Re: Połączenie i podział
Autor:
nil20 (---.cdma.centertel.pl)
Data: 19 mar 2014 - 14:33:26
Adam Wójcik Napisał(a):
-------------------------------------------------------
> Nilu.
>
> Moim zdaniem jedynym problemem, jaki zachodzi przy
> równoległym sporządzaniu dwóch podziałów tej samej
> nieruchomości leży w tym, że jeżeli do egib
> wprowadzi się jeden z tych podziałów, to przecież
> zmieni się oznaczenie nieruchomości w katastrze
> nieruchomości oraz zmienią się powierzchnie. Zatem
> ten drugi podział, w którym wykazane zostałoby
> "stare" oznaczenie i "stara" powierzchnia jest w
> tej sytuacji merytorycznie wadliwy (par.9 ust.1
> pkt 5 i 7 rozp. ws. podziałów). I wg mnie bez
> znaczenia jest czy numery na nowe działki były,
> czy nie były rezerwowane.
Oczywiście, tyle że zdaniem urzędników, obowiązkowa rezerwacja ma niby temu zapobiegać. Urzędnicy idą nam z tym podobno "na rękę", w rzeczywistości fabrykujemy nielegalne dokumenty do wpisów w KW.

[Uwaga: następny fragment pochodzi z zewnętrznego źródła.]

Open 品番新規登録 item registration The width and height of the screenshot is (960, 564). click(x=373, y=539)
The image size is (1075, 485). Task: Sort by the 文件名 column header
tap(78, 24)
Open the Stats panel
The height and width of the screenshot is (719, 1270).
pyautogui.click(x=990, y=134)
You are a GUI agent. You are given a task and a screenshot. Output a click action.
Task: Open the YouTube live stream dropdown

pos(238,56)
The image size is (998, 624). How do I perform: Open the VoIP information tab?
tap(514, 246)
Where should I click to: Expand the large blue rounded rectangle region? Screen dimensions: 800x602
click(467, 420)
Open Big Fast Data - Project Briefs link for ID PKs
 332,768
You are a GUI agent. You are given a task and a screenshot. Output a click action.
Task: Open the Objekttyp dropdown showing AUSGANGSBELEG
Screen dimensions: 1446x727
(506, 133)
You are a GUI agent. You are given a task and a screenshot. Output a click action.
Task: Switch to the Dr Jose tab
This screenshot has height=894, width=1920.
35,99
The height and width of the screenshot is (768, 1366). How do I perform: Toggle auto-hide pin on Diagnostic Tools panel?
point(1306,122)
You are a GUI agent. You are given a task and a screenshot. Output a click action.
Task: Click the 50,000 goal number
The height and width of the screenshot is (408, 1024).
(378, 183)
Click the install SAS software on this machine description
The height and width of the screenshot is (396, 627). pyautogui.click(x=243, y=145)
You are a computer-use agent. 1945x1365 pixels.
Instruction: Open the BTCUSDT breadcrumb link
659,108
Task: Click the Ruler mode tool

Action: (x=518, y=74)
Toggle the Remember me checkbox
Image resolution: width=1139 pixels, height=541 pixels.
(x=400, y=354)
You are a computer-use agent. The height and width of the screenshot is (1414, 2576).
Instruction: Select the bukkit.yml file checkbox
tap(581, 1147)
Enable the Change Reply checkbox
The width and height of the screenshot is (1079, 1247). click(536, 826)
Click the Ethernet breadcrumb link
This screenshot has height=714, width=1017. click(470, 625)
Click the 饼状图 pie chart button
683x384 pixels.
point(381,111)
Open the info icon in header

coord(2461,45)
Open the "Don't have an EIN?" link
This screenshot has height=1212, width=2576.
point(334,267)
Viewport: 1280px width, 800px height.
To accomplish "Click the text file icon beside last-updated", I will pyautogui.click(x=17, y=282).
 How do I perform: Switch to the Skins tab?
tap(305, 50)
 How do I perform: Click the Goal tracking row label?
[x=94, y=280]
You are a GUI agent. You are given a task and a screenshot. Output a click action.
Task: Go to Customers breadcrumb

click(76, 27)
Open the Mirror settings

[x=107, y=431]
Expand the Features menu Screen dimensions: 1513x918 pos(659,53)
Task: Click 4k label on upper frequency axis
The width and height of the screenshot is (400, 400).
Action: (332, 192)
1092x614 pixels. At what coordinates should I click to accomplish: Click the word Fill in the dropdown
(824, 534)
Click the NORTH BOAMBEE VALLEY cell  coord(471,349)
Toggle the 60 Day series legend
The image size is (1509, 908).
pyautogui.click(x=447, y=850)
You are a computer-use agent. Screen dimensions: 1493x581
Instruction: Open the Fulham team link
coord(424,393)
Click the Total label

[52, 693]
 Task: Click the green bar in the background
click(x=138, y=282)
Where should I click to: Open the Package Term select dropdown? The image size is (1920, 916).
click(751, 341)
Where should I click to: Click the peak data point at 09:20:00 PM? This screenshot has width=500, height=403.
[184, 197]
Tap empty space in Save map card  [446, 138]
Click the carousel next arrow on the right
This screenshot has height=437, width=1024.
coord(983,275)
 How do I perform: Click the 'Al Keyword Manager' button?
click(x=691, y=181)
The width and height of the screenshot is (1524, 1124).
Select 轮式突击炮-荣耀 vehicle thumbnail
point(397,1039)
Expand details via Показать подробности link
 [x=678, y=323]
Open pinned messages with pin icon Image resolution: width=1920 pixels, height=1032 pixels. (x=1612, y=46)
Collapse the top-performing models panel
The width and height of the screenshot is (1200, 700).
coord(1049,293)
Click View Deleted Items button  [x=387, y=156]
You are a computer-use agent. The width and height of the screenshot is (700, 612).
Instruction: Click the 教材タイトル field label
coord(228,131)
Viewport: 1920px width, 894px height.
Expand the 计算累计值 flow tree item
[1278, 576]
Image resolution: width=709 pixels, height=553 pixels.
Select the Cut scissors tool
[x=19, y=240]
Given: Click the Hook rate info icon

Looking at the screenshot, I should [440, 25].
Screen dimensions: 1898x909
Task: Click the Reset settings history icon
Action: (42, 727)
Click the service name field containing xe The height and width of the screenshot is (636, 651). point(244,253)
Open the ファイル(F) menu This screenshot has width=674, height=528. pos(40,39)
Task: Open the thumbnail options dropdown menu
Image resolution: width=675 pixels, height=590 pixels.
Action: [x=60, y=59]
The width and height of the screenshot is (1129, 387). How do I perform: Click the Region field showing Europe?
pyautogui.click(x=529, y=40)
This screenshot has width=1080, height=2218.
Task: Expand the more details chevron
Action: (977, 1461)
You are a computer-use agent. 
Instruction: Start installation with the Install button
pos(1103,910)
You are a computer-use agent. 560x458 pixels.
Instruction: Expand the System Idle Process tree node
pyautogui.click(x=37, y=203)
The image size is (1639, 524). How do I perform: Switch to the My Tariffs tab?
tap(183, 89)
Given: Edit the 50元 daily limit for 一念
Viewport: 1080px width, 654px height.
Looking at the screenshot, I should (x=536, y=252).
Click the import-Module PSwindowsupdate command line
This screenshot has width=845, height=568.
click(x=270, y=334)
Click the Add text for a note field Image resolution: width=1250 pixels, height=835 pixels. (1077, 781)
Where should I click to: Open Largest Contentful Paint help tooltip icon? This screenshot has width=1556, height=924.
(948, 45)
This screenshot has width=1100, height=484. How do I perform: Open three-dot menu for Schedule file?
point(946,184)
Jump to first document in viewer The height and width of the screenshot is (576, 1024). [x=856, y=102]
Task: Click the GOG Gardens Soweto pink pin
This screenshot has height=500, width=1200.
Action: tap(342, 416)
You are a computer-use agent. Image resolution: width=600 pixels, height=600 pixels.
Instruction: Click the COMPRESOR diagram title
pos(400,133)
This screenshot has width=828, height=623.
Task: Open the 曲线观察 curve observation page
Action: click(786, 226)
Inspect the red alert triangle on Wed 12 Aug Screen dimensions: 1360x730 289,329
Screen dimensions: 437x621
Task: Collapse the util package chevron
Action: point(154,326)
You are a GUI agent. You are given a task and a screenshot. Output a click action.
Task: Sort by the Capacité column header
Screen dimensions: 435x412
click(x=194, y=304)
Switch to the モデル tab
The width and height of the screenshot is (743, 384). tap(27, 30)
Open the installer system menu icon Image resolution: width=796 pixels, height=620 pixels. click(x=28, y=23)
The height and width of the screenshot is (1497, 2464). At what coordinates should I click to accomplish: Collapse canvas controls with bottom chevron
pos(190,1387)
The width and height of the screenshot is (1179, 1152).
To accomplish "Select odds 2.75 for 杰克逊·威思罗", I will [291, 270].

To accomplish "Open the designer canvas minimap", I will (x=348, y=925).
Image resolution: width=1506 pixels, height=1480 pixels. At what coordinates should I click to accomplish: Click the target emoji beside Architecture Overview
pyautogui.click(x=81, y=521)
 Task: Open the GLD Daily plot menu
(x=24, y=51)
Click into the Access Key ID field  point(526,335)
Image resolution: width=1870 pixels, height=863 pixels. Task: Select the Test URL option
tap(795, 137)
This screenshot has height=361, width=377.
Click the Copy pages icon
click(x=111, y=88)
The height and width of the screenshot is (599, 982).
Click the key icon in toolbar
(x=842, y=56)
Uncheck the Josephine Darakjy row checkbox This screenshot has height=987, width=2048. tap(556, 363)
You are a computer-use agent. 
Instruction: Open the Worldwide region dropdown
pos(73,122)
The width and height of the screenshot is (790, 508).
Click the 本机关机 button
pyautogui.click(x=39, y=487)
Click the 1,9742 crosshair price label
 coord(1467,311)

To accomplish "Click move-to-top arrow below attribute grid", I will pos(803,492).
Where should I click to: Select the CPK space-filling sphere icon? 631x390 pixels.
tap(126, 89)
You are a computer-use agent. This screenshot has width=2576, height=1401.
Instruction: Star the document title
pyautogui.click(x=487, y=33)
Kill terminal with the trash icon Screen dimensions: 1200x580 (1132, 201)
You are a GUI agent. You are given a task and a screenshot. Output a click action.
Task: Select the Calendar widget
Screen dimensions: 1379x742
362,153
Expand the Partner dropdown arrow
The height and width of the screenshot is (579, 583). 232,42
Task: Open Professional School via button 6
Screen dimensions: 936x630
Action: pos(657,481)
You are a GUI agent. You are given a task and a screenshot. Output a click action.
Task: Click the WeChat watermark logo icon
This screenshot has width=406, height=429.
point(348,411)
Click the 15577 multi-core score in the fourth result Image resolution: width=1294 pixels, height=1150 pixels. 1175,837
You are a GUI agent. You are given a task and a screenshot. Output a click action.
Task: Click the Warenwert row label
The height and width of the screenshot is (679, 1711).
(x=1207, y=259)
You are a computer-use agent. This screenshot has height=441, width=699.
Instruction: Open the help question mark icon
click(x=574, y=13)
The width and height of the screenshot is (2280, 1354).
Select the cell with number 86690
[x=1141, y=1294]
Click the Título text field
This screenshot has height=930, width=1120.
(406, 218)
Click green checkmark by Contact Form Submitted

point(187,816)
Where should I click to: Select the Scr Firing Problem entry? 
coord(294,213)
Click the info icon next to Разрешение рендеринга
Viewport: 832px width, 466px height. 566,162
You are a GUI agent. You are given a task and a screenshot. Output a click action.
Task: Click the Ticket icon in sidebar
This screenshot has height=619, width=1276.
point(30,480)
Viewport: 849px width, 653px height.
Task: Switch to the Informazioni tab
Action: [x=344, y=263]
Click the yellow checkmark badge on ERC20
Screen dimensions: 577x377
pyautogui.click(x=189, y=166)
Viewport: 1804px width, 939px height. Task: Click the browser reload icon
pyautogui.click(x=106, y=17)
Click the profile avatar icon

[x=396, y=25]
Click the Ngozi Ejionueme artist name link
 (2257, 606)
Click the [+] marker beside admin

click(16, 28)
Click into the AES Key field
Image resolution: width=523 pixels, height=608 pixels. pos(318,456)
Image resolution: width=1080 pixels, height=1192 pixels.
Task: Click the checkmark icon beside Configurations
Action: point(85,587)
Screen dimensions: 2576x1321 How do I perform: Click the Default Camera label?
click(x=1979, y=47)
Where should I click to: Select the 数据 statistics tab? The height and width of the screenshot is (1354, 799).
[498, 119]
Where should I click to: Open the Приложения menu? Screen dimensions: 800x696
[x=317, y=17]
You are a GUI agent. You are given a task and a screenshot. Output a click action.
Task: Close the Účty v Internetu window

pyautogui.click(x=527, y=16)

> >>A co do podziałów rolnych, które mało mnie
> obchodzą, po prostu brakuje zapisu, że działki
> można wykazywać jako odrębne lub łączyć zgodnie z
> wnioskiem właściciela, o ile nie narusza to
> ograniczeń podziałów nieruchomości, wynikających z
> przepisów odrębnych i został przyjęty operat do
> PZGiK.
> Niestety, wtedy zdajemy się na łaskę pań z
> ewidencji i inspektora, którzy nie mając do tego
> kompetencji, będą wyrokować i orzekać w kwestii
> możliwości dokonania podziału działki rolnej. O
> ile zrobi to ewidencja, to może przeprowadzi
> postępowanie wyjaśniające z udziałem strony. A jak
> zrobi to inspektor, to możemy tylko potupać nóżką
> w imieniu zleceniodawcy.
>
> Ja tutaj (w trybie dokonywania podziałów rolnych)
> nie widzę jakiegokolwiek problemu. Są procedury i
> przepisy.
Moim zdaniem, nie ma, a możliwy sposób postępowania w ramach obowiązujących przepisów jest nierealny.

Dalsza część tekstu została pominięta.